#### [Try it]
In the data below, find every line with the word "thumbnail" and copy it out.

#### [Given records]
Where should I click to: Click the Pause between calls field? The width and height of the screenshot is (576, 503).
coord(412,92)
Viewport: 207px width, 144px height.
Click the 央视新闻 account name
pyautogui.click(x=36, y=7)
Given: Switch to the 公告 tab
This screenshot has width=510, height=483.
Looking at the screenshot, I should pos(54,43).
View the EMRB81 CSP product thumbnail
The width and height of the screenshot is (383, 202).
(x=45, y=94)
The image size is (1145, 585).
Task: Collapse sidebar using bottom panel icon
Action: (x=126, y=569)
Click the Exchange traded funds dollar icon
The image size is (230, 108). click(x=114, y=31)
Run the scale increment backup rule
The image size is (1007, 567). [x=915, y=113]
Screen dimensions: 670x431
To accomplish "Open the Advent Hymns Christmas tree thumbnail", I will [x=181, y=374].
==
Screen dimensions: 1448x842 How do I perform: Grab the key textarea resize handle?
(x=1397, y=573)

#### [Task response]
View the EMRB81 CSP product thumbnail
To accomplish "Open the Advent Hymns Christmas tree thumbnail", I will [x=181, y=374].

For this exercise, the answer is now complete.